Quand on est militant politique ou simplement citoyen engagé, on aime à analyser les mouvements de la société, à scruter son état, à guetter ses soubresauts. À comprendre et décortiquer. À imaginer le futur, le probable, le possible, le souhaitable, l’idéal. Ce que l’on déteste par dessus tout, c’est avoir l’impression que les événements nous échappent, que le sens se dilue. Que l’hystérie collective explose dans toutes les directions.
Cette impression que les meutes, nombreuses et polymorphes, sont de sortie, qu’elles se multiplient. Chaque jour une nouvelle chapelle, un nouveau combat, une nouvelle réaction, une nouvelle haine, une nouvelle indignation. Cette accumulation, cette « culture de la réaction », fragmente le spectre politique à un tel point qu’il ne forme plus rien qu’un amalgame de débris difformes, tiraillés, en lutte les uns contre les autres. Au bord de l’explosion.
C’est exactement là où je me trouve. Ne sachant plus vraiment comment envisager les choses. Comme l’impression que nous n’allons plus dans le mur mais que nous nous le sommes déjà pris en pleine face, il y a un moment, sans même s’en rendre compte. Notre société a déjà été déchiquetée. Le commun n’existe presque plus. La guerre de tous contre tous est ouverte
Voilà à quoi je pense. Et je me dis que tout cela vient de loin. Que toute cette merde a été longtemps digérée par la société française. Une autre image que le mur me vient. Elle m’apparaît soudain plus juste : celle d’une digestion ratée, émaillée de puissants rots. Et puis inévitablement, l’organisme réagit et expulse tout. Voilà où nous sommes : dans le sac à vomi.
La dernière décennie a fait tomber tellement de digues qu’on ne peut les compter.
Sarkozy, en pionnier, les a faites gicler au karcher. Mêlant figure autoritaire et posture xénophobe, il a été le plus efficace à faire rentrer dans le jeu des idées qui restaient à la marge.
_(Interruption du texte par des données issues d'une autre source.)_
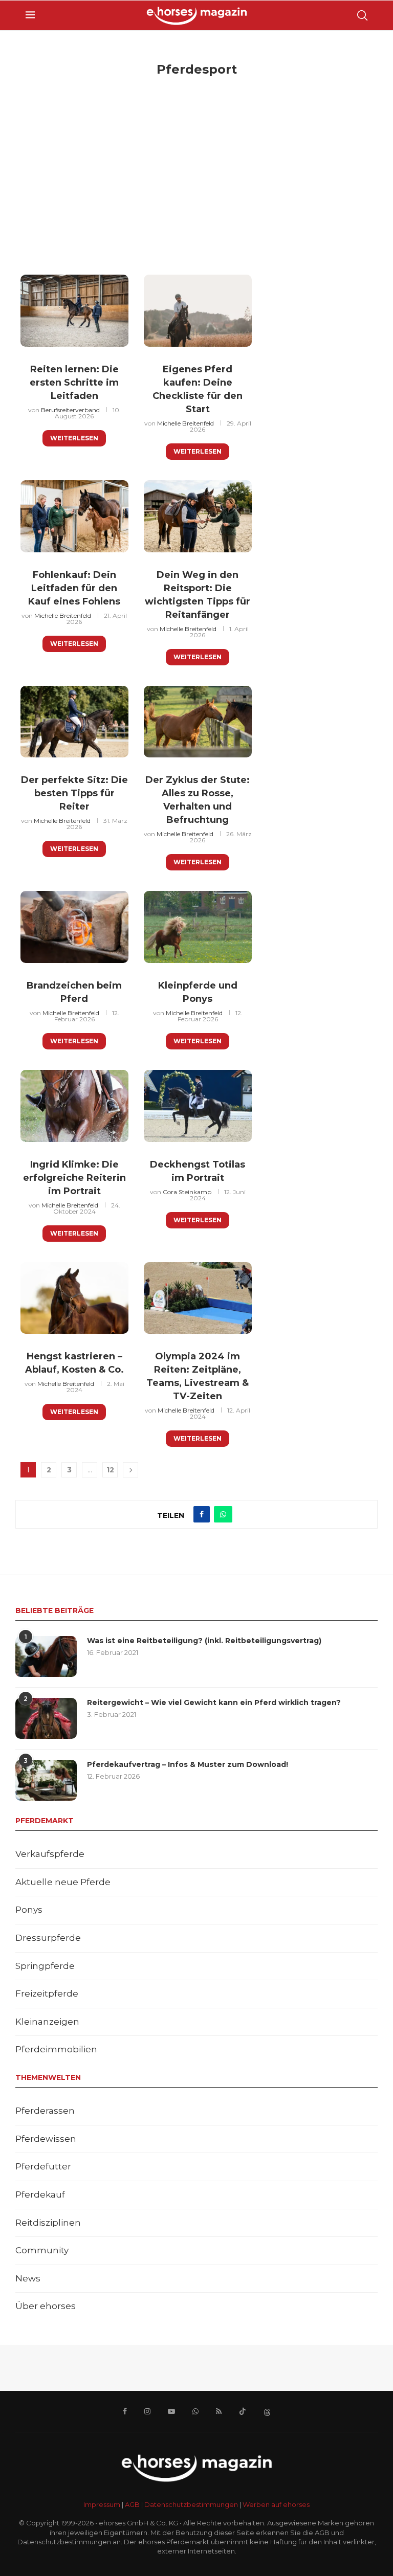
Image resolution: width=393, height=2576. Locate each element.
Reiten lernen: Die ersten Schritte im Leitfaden (74, 382)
Il leur a donné le tampon de respectabilité qu’elles attendaient depuis longtemps. Il les a « autorisées ». Les idées des droites extrêmes ne sont depuis lui plus honteuses, elles sont tout simplement devenues centrales. Elles sont « ce que tout le monde pense tout bas », elles sont les « tabous à briser », le « bon sens face à la bien-pensance ». Après le tournant libéral qui a structuré les trois décennies précédentes, Sarkozy a amorcé un tournant réactionnaire. Ainsi, il a libéré tous les groupuscules de la droite dure qui, depuis des années, labouraient déjà leur audience sur les Internets. Il a lâché la meute et ses idées dans l’espace public, l’a sortie de la périphérie.
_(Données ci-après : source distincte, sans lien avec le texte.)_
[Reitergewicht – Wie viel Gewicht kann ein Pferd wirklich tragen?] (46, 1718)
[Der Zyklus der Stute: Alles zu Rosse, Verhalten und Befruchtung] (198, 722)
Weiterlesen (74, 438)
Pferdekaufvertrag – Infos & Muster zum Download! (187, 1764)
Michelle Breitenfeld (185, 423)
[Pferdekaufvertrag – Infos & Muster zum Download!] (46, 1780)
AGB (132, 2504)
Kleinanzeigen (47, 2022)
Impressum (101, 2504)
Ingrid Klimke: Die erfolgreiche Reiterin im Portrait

Puis Hollande est arrivé. Il a réussi à nous sidérer par la continuité parfaite de sa politique avec celle de son prédécesseur. Le clivage droite/gauche n’ayant plus aucun sens, pour masquer le caractère droitier de sa politique économique et sociale, il nous a donné des hochets.
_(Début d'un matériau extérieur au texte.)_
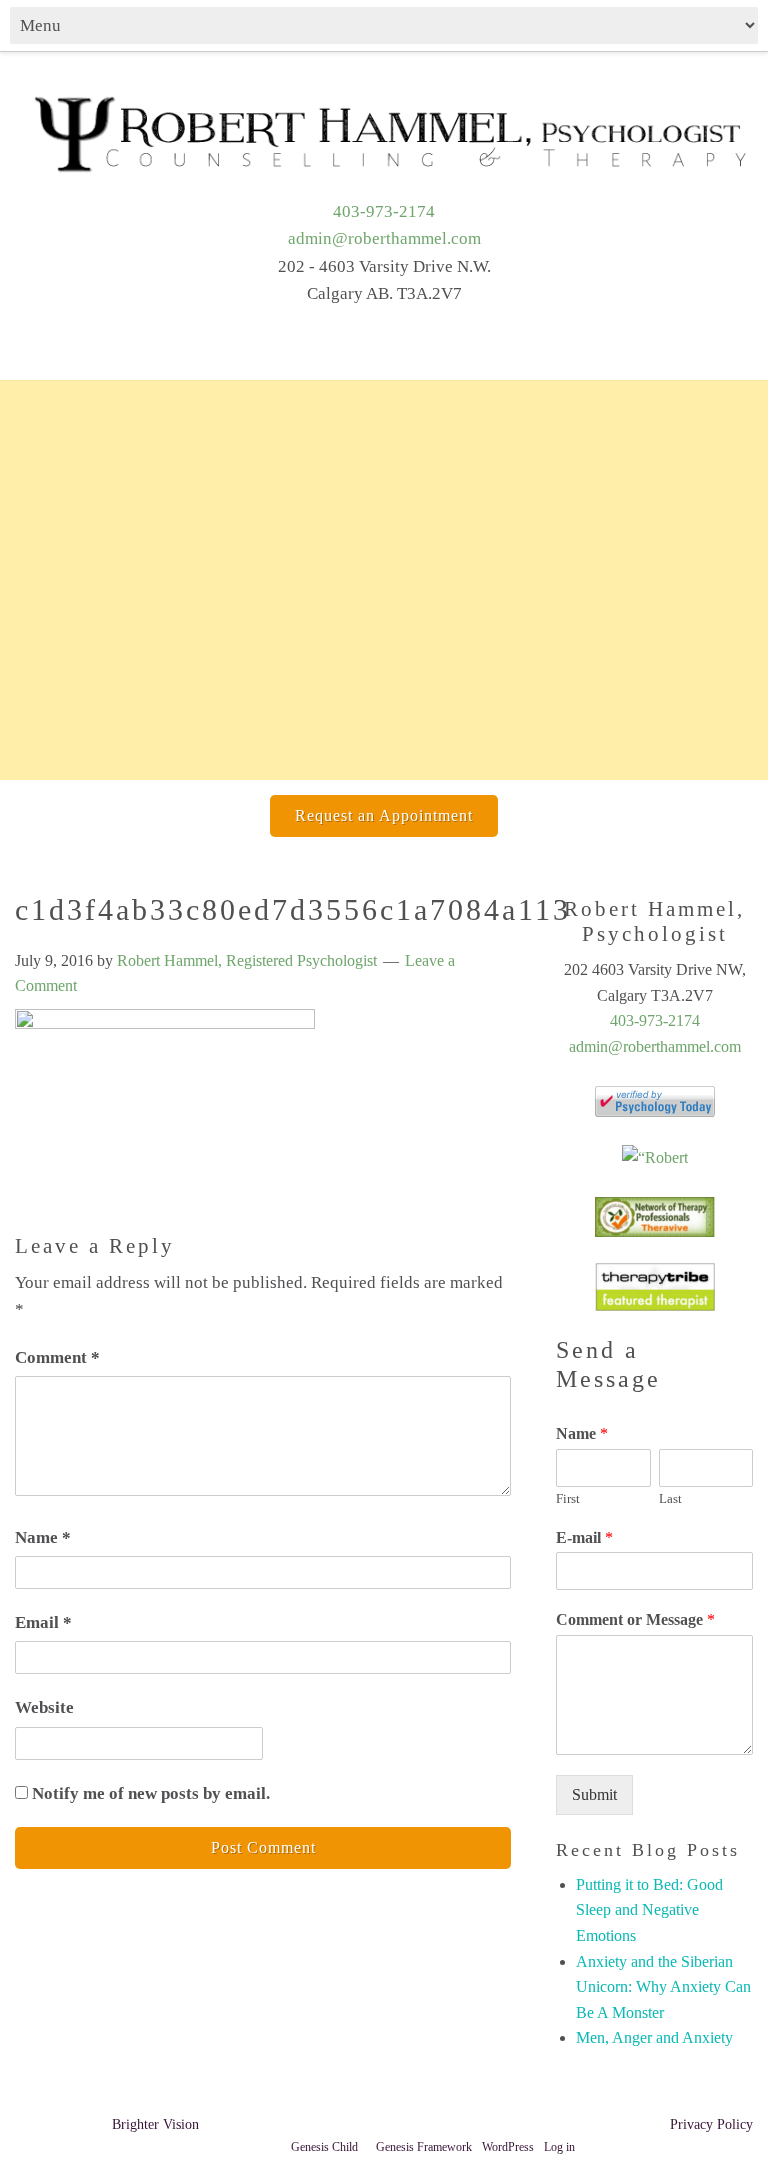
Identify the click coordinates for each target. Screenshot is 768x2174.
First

Le mariage pour tous d’abord et sa gestion désastreuse qui a vu déferler les réactionnaires en goguette, a revivifié les réseaux catho-homophobes-intégristes-consanguins. En réaction, la gauche a dû mobiliser ses forces pour battre le pavé.
Chaque mois, il nous donne un hochet. Et chaque mois, nous nous en saisissons. Pas par naïveté mais par nécessité. Parce que nous nous devons de ne pas laisser le champ libre à la meute.
Et puis il a trouvé le plus grand diviseur commun : Manuel Valls, le briseur de tabous à la chaîne, le champion de l’iconoclasme. De Dieudonné aux interdictions des manifestations de soutien au peuple de Gaza, il ne manque pas une occasion d’attiser les haines et de chercher la réaction (pour mieux la réprimer et asseoir son « autorité »)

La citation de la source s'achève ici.